Fazia nevoeiro. Os mais curiosos reparavam que tínhamos chegado à altura do ano em que o nosso bafo se tornava visível. A fila era grande, à porta do Maxime Sur Mer, e anunciava sala cheia. Ao entrar, tal facto era-nos comprovado.
As primeiras notas que B Fachada tocaria ao piano – sem qualquer amplificação do instrumento ou da voz – seriam as da sua “Afro-Xula”. Não lhe valia de nada o microfone, já que a saudosa e entusiasmada voz do público ultrapassava todos os decibéis possíveis. Como velhos amigos, Fachada e o seu público cantaram e sorriram como numa reunião de familiares que há muito não se viam. A braguesa, que sobre o piano repousava, era acordada para “Mano”, essa canção feita de leite e mel. E como todo o yin precisa de um yang, também o “Mano” precisava da “Mana”. Mas o tio B fez questão de nos relembrar que aquele não era um concerto só seu. Cantou-nos “Branca”, anunciando a chegada das suas autoras – as Pega Monstro.
Também o duo lisboeta cantou a sua canção, com a roupagem eléctrica original, quebrando qualquer placidez que Fachada pudesse ter instalado no salão. Sem um segundo de paragem, irrompiam pelas colunas fora com “Braço de Ferro”, canção de abertura do fresquinho Alfarroba. Pega Monstro davam-nos saudades do punk, que refrescavam com mestria e juventude, dando razão ao crowdsurf e a todas as manifestações joviais de adrenalina de indução musical. A efusão era total e avassaladora, começando o público a ter dificuldade em escrutinar sons, sensações e estímulos visuais. “Não Consegues”, cantavam as duas meninas. As vozes que ouvíamos em redor, entrelaçadas com as de Júlia e Maria – que entoavam um ohm eterno e etéreo -, diziam frases de admiração como “Parecem musas psicadélicas!” ou lembravam-nos as parecenças dessa feminilidade aquática com Best Coast. As hostes acalmavam em ritmo – mas nunca no fervilhar de emoções – com a versão sentida de “Responso para maridos transviados”, original de B Fachada. A distorção parecia não ter fim, por entre as canções que as duas irmãs nos foram cantando, mas eis que chegava a vez do seu padrinho entrar em palco.
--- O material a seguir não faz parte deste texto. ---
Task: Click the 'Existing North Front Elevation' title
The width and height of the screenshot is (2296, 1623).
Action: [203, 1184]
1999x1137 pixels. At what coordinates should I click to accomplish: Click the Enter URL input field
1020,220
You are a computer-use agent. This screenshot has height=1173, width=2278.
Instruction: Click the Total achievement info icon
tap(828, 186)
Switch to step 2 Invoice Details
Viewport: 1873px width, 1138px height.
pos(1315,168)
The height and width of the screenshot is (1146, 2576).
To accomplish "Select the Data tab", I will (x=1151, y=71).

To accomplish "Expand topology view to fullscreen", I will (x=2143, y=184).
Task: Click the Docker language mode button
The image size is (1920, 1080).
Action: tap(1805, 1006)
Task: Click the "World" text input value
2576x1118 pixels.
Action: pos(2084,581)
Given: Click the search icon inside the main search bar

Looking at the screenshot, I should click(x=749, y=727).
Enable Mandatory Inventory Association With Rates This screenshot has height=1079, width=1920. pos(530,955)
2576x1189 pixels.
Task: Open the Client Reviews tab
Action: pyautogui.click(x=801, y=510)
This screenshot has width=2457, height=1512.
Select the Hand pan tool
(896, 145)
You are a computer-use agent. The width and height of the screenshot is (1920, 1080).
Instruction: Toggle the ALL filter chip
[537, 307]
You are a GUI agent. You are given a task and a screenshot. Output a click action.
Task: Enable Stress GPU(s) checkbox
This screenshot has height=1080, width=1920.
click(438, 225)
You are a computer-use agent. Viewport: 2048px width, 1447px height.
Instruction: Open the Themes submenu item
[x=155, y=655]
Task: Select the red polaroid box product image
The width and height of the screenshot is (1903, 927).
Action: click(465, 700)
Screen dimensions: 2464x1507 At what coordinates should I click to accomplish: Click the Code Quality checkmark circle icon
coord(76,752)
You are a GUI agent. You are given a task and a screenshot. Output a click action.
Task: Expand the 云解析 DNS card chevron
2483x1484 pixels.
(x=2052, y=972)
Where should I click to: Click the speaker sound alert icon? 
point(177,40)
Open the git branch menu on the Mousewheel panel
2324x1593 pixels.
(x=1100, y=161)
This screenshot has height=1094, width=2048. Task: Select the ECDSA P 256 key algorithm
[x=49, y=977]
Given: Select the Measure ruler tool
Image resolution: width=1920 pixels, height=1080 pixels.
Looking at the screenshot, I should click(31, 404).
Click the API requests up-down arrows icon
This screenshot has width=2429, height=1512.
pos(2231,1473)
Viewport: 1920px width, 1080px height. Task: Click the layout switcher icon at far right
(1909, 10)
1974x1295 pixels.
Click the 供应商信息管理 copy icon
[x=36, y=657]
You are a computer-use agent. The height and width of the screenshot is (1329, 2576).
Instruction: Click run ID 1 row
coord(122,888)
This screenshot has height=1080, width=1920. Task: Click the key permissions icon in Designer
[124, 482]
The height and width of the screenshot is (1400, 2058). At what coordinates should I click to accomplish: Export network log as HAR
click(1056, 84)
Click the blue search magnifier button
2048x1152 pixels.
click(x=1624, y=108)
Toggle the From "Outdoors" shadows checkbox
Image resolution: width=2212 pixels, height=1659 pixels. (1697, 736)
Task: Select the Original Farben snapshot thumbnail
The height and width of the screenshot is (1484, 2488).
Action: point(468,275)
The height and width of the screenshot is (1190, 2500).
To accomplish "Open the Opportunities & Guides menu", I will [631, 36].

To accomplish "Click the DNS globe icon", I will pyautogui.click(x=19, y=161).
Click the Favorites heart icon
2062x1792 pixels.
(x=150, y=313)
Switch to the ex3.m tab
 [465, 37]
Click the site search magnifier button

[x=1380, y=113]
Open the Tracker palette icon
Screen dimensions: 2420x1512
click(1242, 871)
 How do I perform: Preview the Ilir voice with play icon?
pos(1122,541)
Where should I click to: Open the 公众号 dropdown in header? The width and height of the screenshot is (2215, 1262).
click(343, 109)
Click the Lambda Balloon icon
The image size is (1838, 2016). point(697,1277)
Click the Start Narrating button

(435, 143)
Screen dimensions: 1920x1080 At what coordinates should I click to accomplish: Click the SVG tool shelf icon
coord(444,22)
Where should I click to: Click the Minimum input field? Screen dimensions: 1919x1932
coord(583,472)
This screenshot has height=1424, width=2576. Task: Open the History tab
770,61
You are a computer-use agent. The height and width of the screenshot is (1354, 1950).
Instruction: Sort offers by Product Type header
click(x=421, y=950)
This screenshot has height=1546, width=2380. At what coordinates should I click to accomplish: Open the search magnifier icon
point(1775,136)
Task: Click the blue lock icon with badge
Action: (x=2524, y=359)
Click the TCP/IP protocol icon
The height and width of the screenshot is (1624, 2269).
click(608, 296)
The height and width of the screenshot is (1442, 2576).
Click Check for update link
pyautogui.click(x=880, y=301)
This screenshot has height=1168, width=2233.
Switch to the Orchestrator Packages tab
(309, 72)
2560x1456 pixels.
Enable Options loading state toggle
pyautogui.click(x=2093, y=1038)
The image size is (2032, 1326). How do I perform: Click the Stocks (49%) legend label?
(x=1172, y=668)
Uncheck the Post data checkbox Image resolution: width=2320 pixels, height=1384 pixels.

Fazendo a ligação mais uma vez, Bernardo Fachada lembrou o sabor de “Pall Mall” (Pega Monstro), convidando-nos a partilhá-lo com ele em “Quem Quer Fumar com o B Fachada” – altura em que, obviamente, do público saiu mais fumo. Logo a seguir, no meio das cumplicidades a que já nos habituou, tocou-nos de enfiada as fascinantes canções do seu terceiro disco homónimo. “Camuflado”, “Dá Mais Música à Bófia”, “Crus”, “Pifarinho” e “Já o Tempo se Habitua” – versão de Zeca Afonso -, traziam os Santos Populares e os cravos de Abril a Novembro, numa miscelânea incrível de portuguesices e intervenção. Quase no fim, trouxe-nos a “Boa Nova”, imediatamente antes de nos relembrar que de pequenino se torce o pepino – e que a luta começa na infância –, com “Tó Zé” tocada ao piano. Grande parte do trabalho de cantar, mais uma vez, coube ao público, que o aplaudiu fervorosamente. Depois de erguer um pirete aos céus, Fachada agradeceu a “paciência” do público com um simples e sincero “Obrigado”. O prazer, como sempre, foi nosso.